When the ACA went into effect on January 1, 2014, insurance companies were no longer allowed to refuse coverage or charge higher premiums to people with pre-existing conditions. Because of this, many people who wanted to purchase health insurance finally had affordable options open to them.
This rule also applies to health-plans for the needy such as Medicaid and CHiP. Prior to the passing of the ACA, even these government-run programs had the option to turn down applicants who suffered from pre-existing medical conditions.
The only plans that are excluded from this ruling are one that are “grandfathered,” meaning they are existing plans that people with pre-existing conditions may have purchased at higher rates. In order to receive the benefit of the ACA ruling, these people would need to purchase a new health insurance plan through the healthcare marketplace. If this is something that affects you, an independent insurance agent can help you find a plan that will enable to you to keep the doctors you currently have.

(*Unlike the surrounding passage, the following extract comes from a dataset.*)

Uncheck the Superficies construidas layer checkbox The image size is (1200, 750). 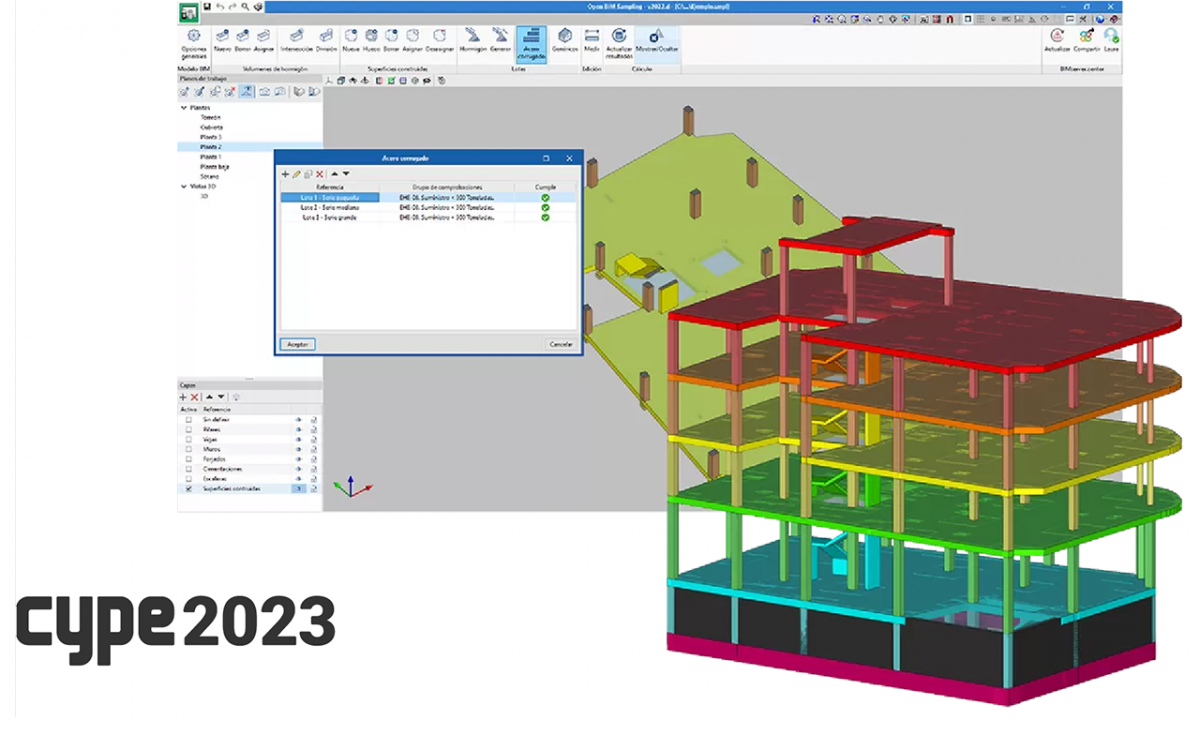click(x=187, y=489)
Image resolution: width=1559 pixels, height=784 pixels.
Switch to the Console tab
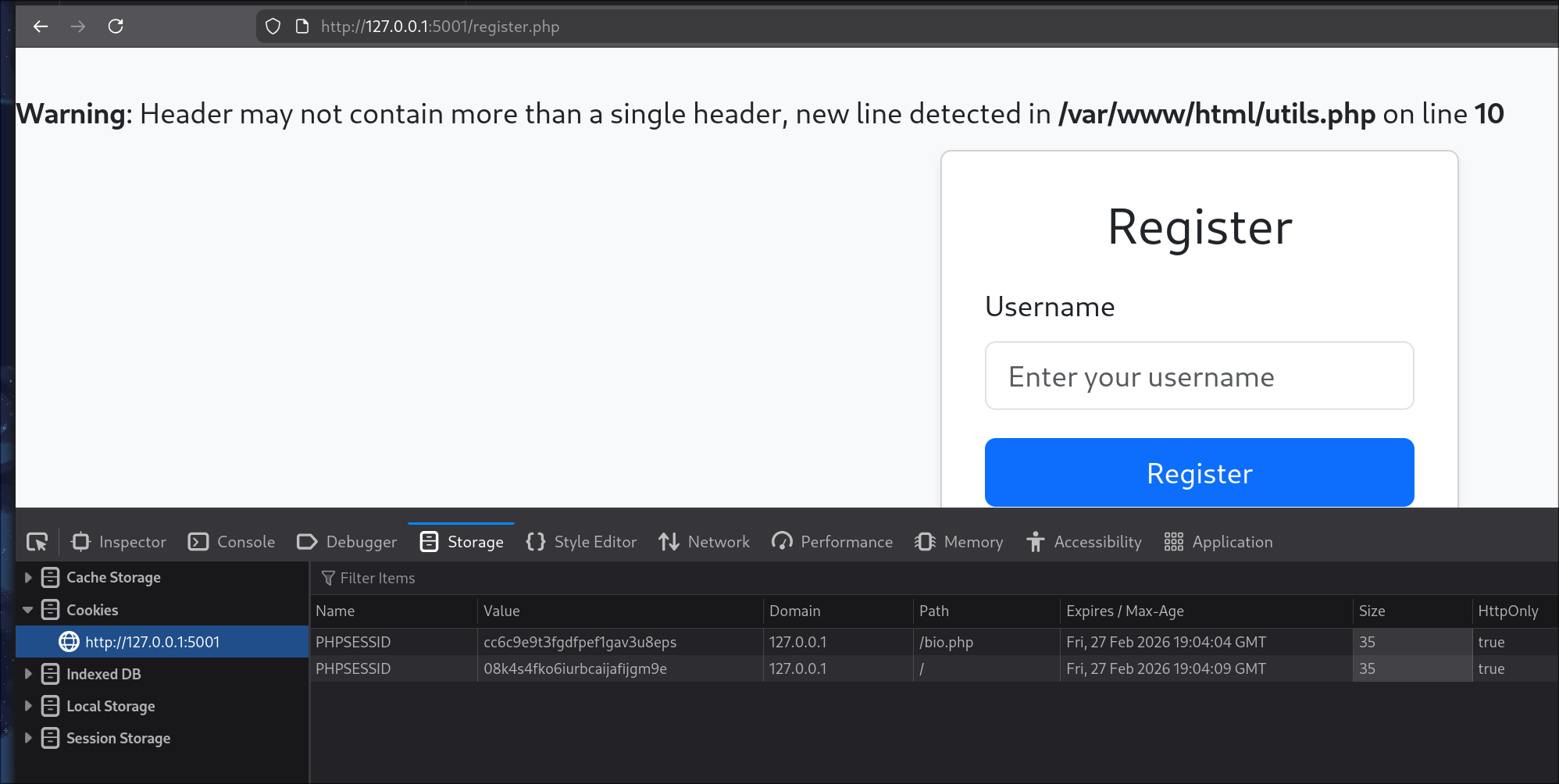coord(232,542)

Whether or not you have a pre-existing condition, if you are in the market for affordable health insurance, navigating through you many options can be confusing. With a variety of healthcare plans offering different deductibles, co-pays and coverage amounts, it can be hard to decide which is best for you and your family. An independent agent in the Trusted Choice® network can help. Contact an agent near you to learn more and to get answers to all of your insurance-related questions.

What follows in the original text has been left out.